> **Requirements**
Return the rows below line for line, leaving out the pictures.

>> BEGIN Supplied records

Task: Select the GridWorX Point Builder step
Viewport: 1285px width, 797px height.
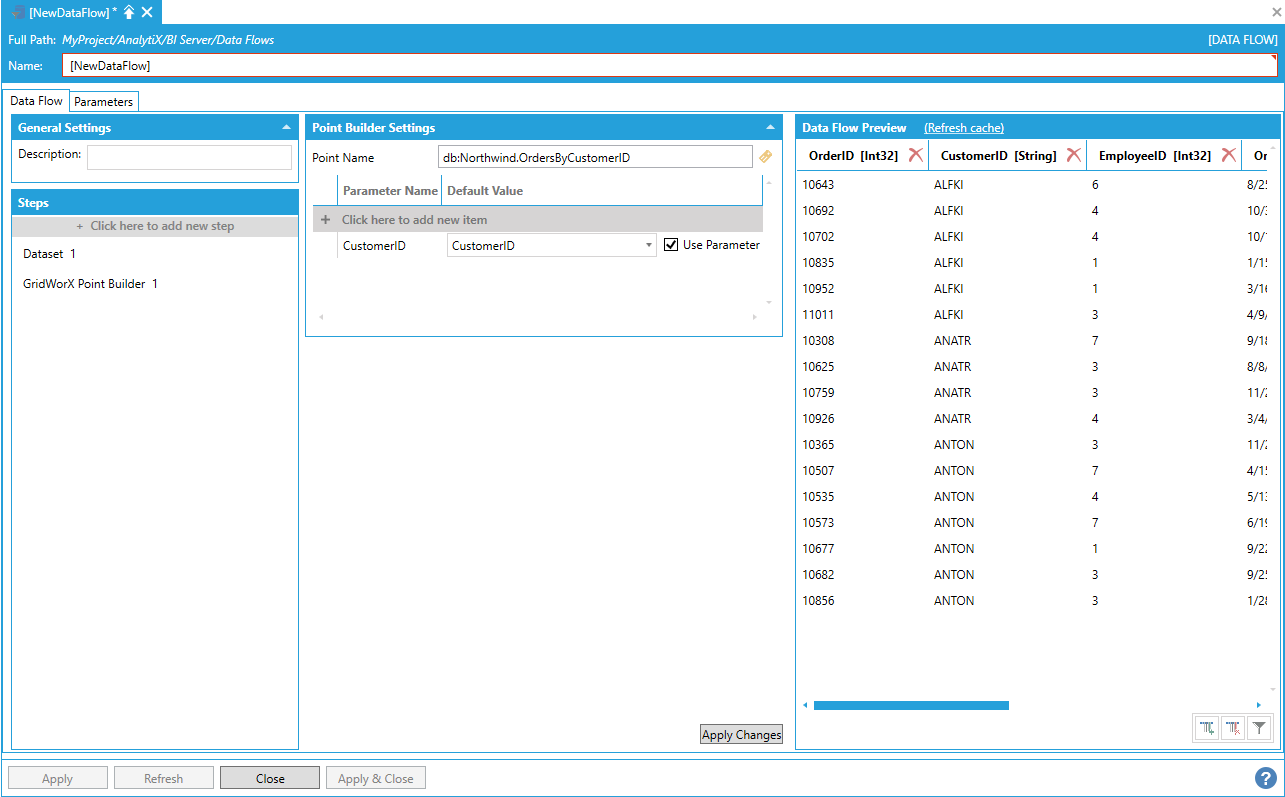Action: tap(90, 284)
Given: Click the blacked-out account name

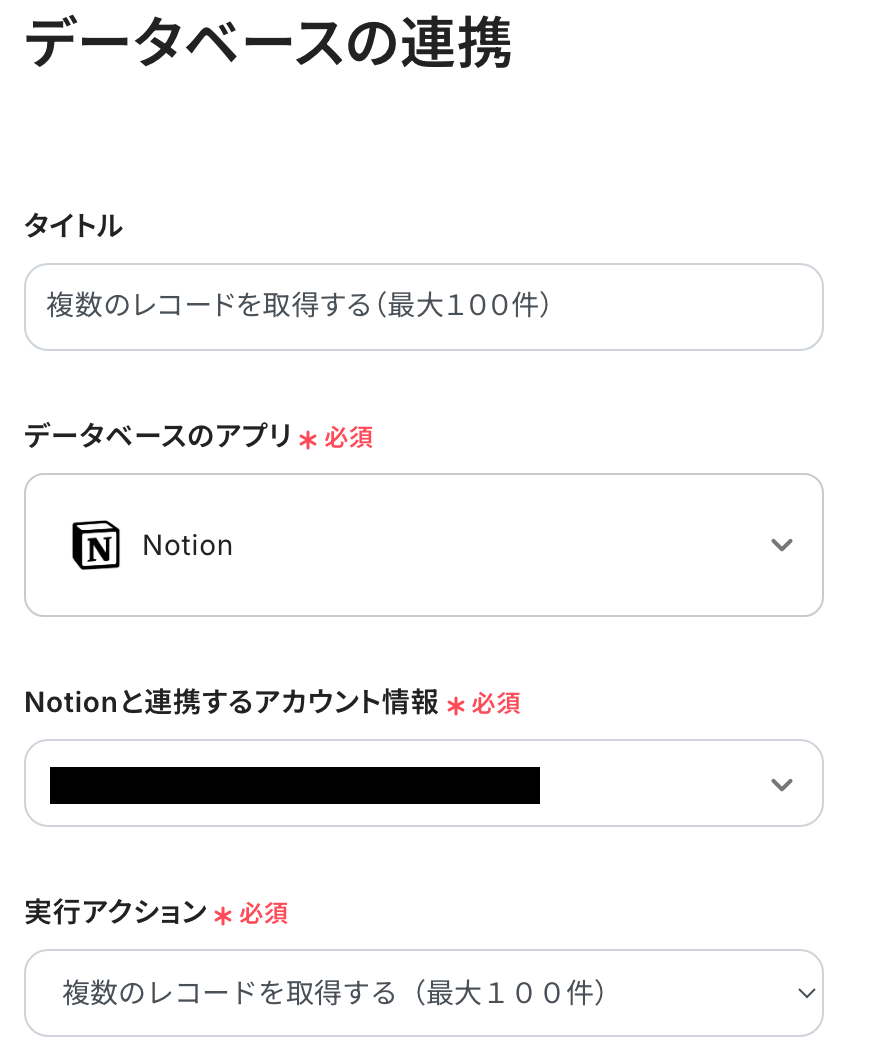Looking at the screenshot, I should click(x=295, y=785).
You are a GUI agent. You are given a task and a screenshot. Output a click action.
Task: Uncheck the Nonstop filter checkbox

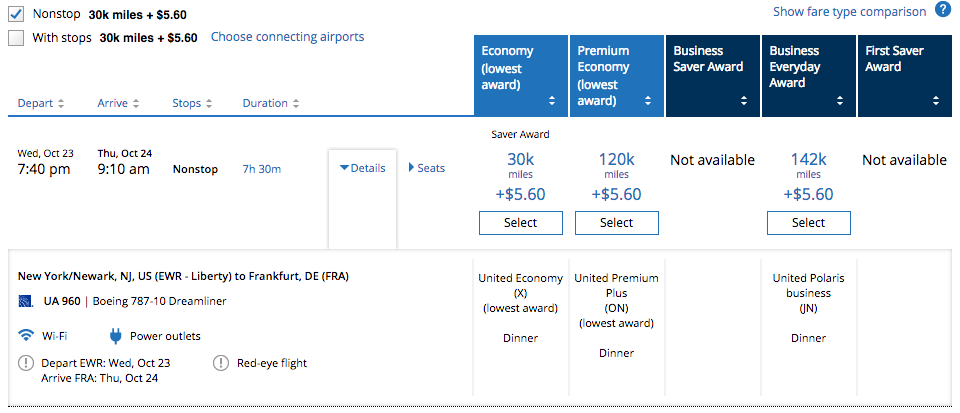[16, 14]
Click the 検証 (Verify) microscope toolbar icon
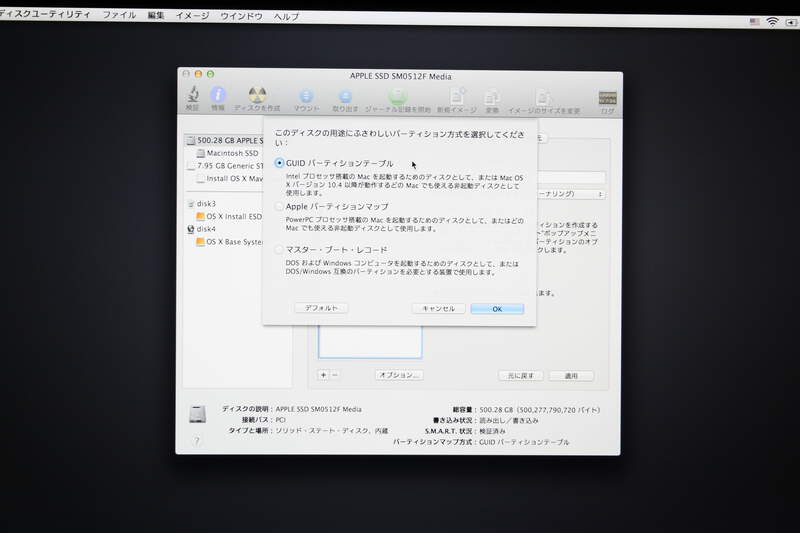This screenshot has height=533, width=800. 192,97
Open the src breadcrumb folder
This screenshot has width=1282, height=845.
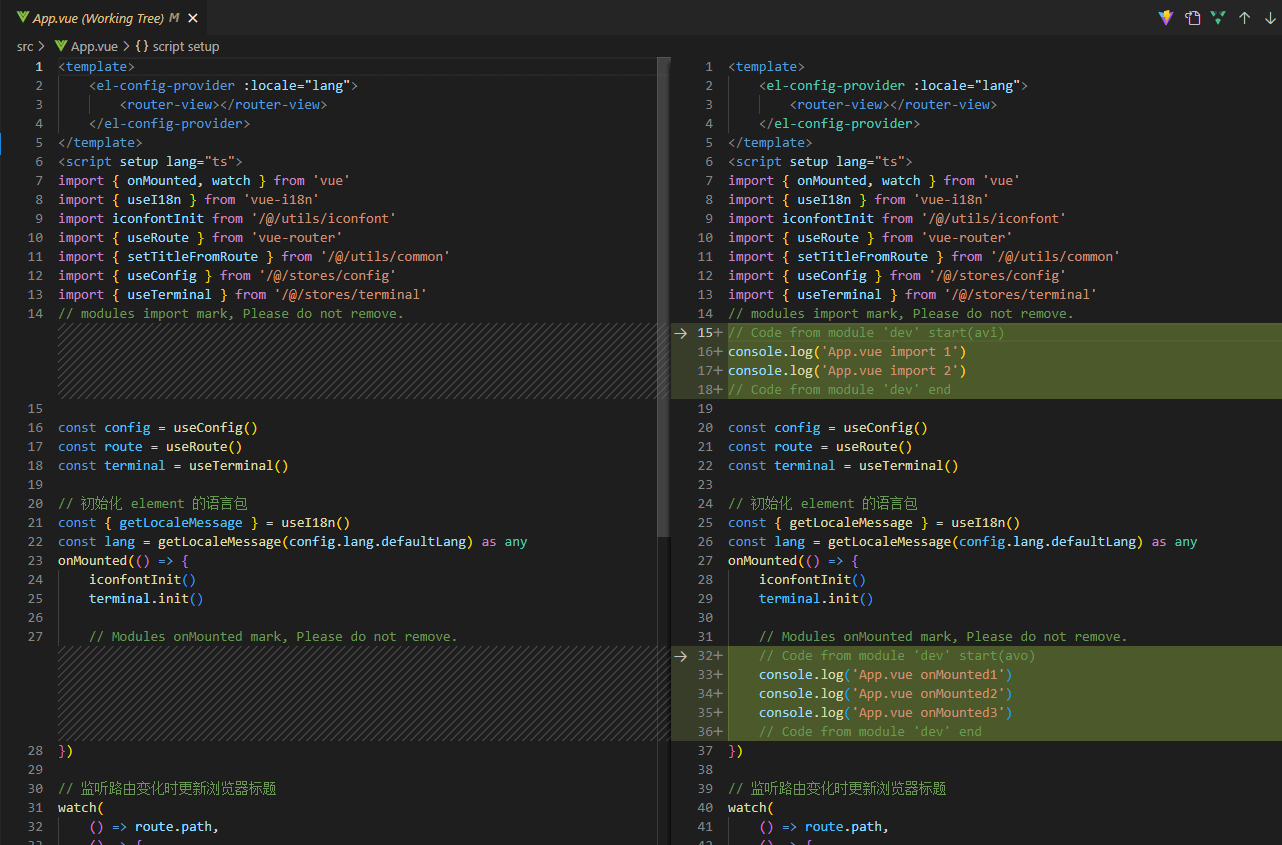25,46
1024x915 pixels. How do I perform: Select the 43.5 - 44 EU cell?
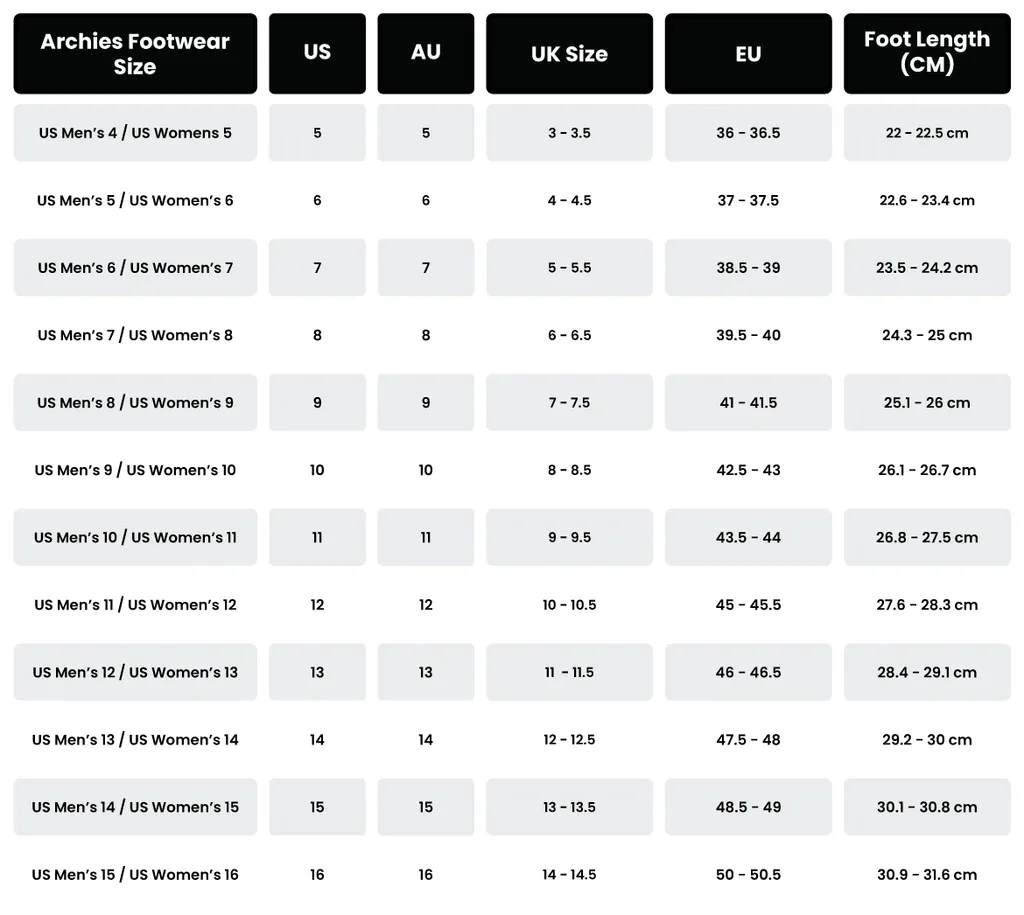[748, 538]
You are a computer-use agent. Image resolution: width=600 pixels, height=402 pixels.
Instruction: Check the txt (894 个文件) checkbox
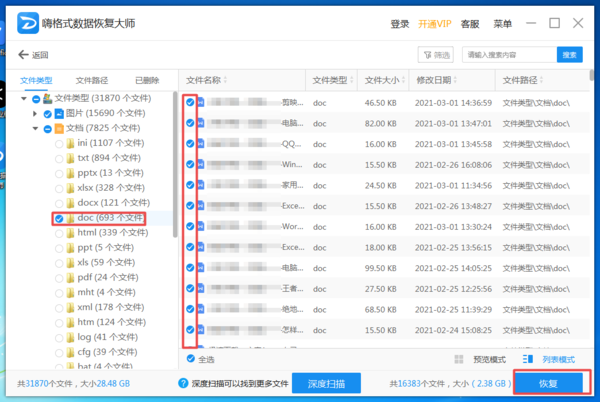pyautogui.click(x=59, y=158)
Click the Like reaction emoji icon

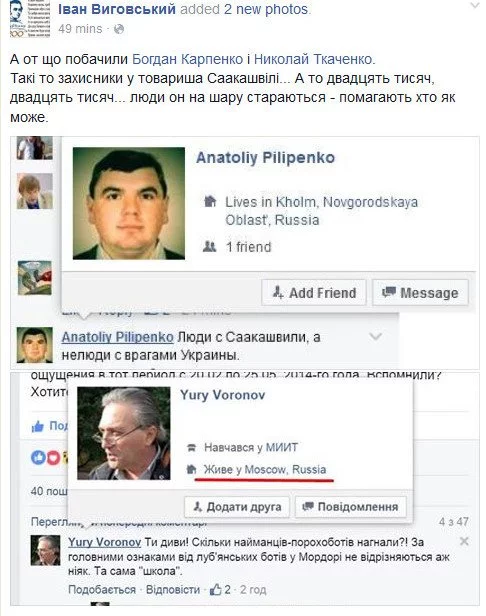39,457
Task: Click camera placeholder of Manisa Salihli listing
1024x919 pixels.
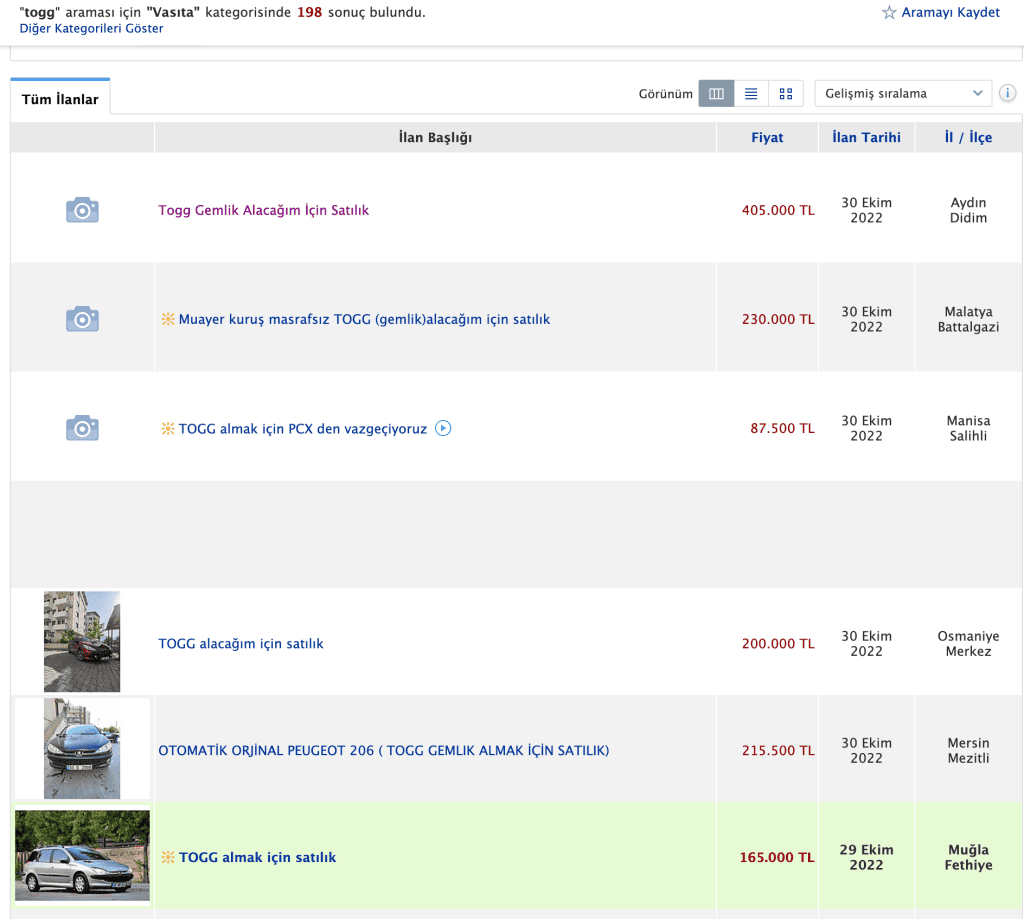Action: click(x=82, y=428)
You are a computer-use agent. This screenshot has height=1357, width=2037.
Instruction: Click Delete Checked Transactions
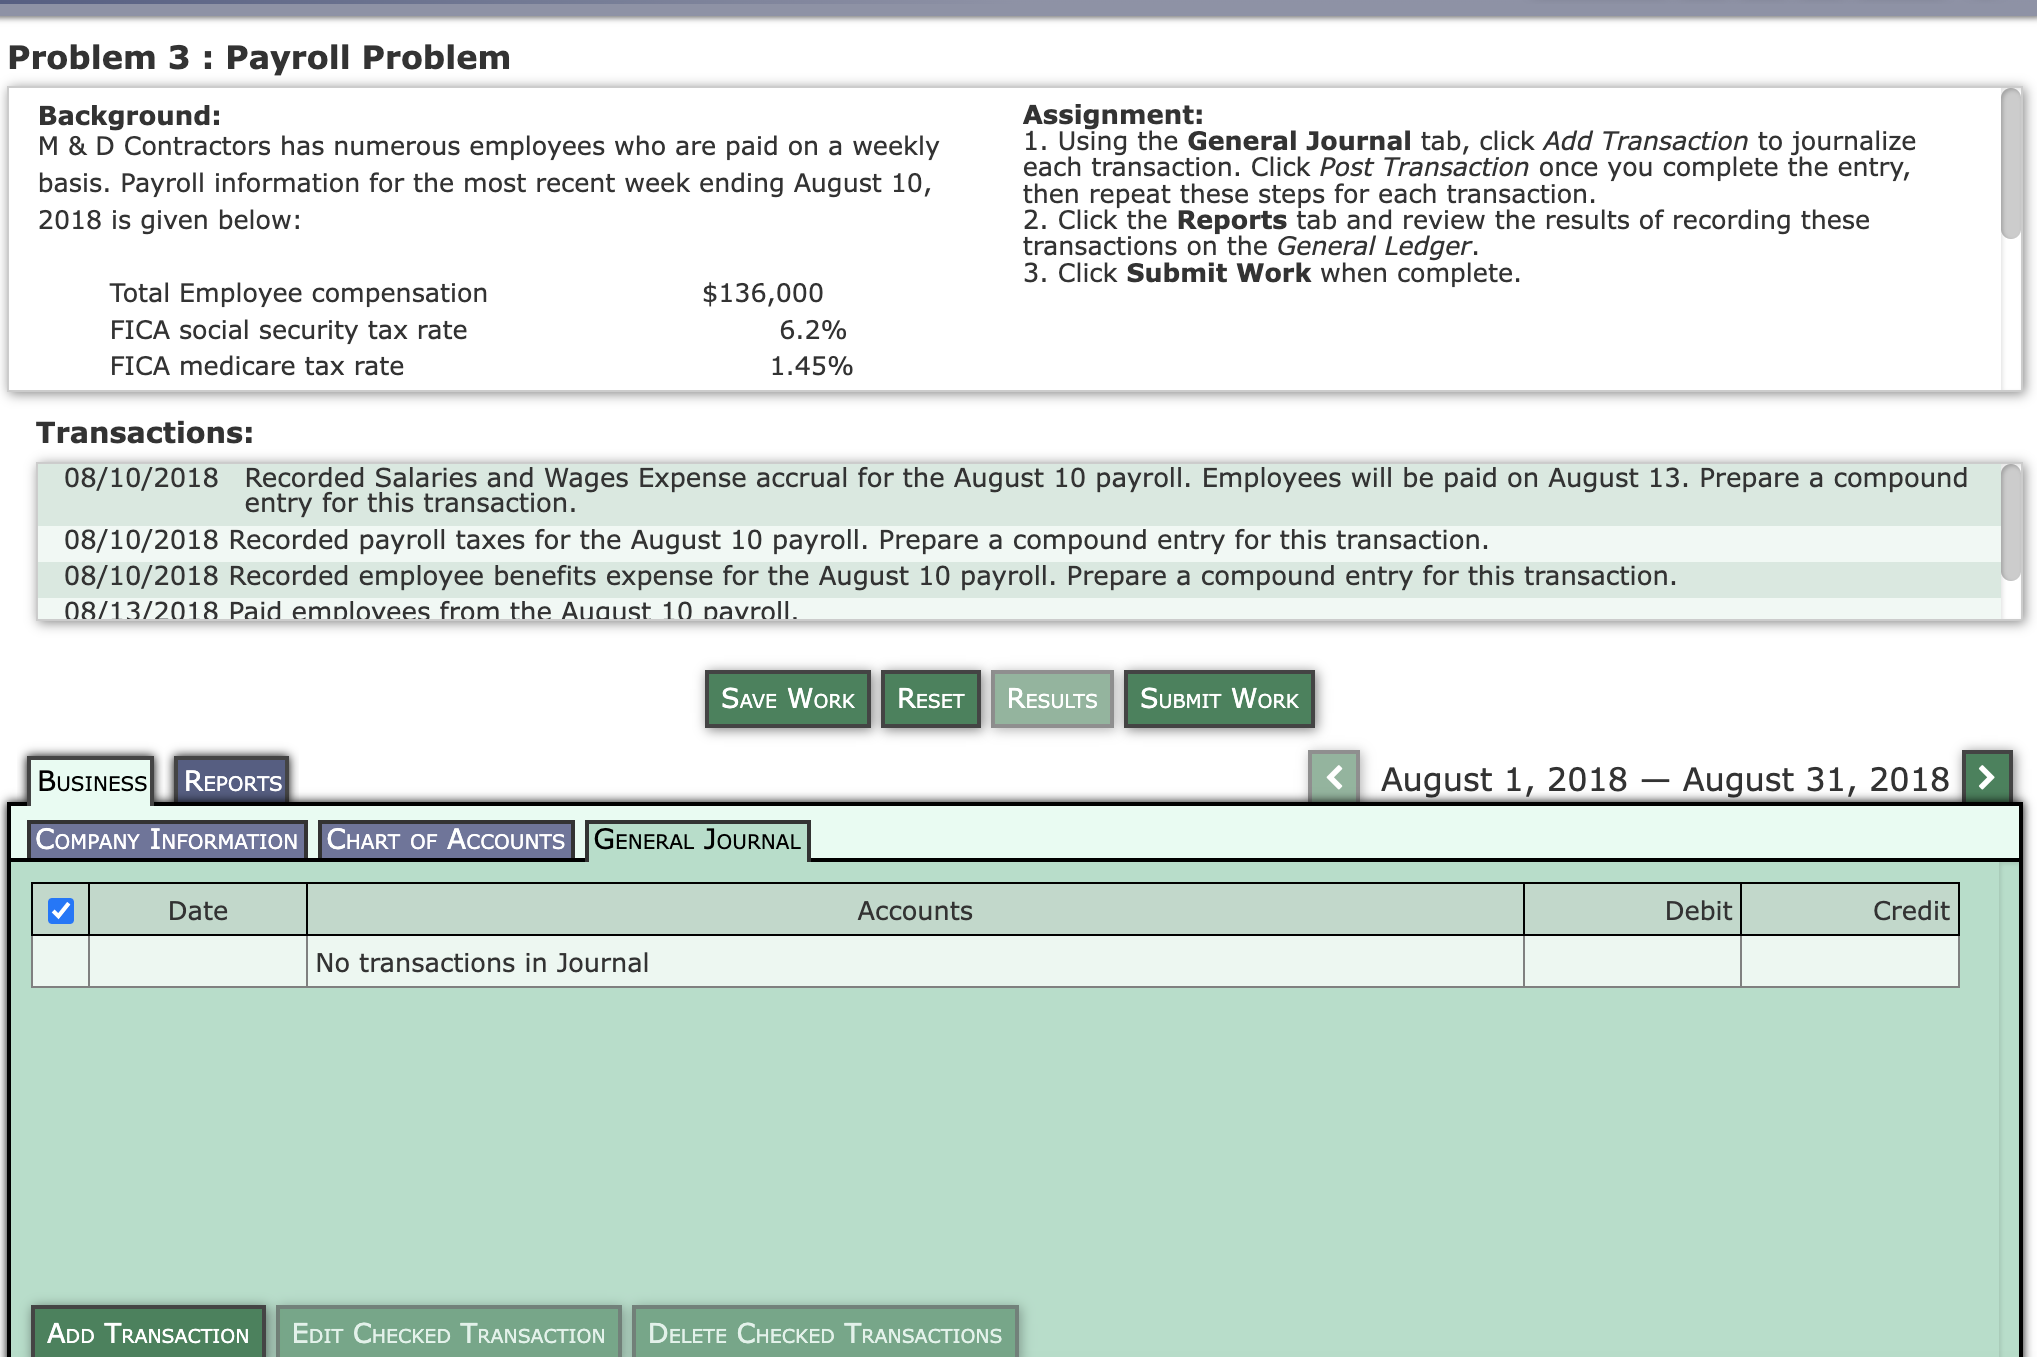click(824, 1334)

>> END Supplied records

> **Task response**
Task: Select the GridWorX Point Builder step
Viewport: 1285px width, 797px height.
Action: tap(90, 284)
Given: Click the blacked-out account name

Looking at the screenshot, I should click(x=295, y=785).
You are a GUI agent. You are given a task and a screenshot. Output a click action.
Task: Uncheck the Nonstop filter checkbox

[16, 14]
Click the 検証 (Verify) microscope toolbar icon
This screenshot has height=533, width=800. 192,97
Open the src breadcrumb folder
This screenshot has width=1282, height=845.
25,46
1024x915 pixels. How do I perform: Select the 43.5 - 44 EU cell?
[748, 538]
You are a computer-use agent. Image resolution: width=600 pixels, height=402 pixels.
Instruction: Check the txt (894 个文件) checkbox
pyautogui.click(x=59, y=158)
Click the Like reaction emoji icon

39,457
Task: Click camera placeholder of Manisa Salihli listing
1024x919 pixels.
Action: click(x=82, y=428)
You are a computer-use agent. This screenshot has height=1357, width=2037.
Instruction: Click Delete Checked Transactions
click(824, 1334)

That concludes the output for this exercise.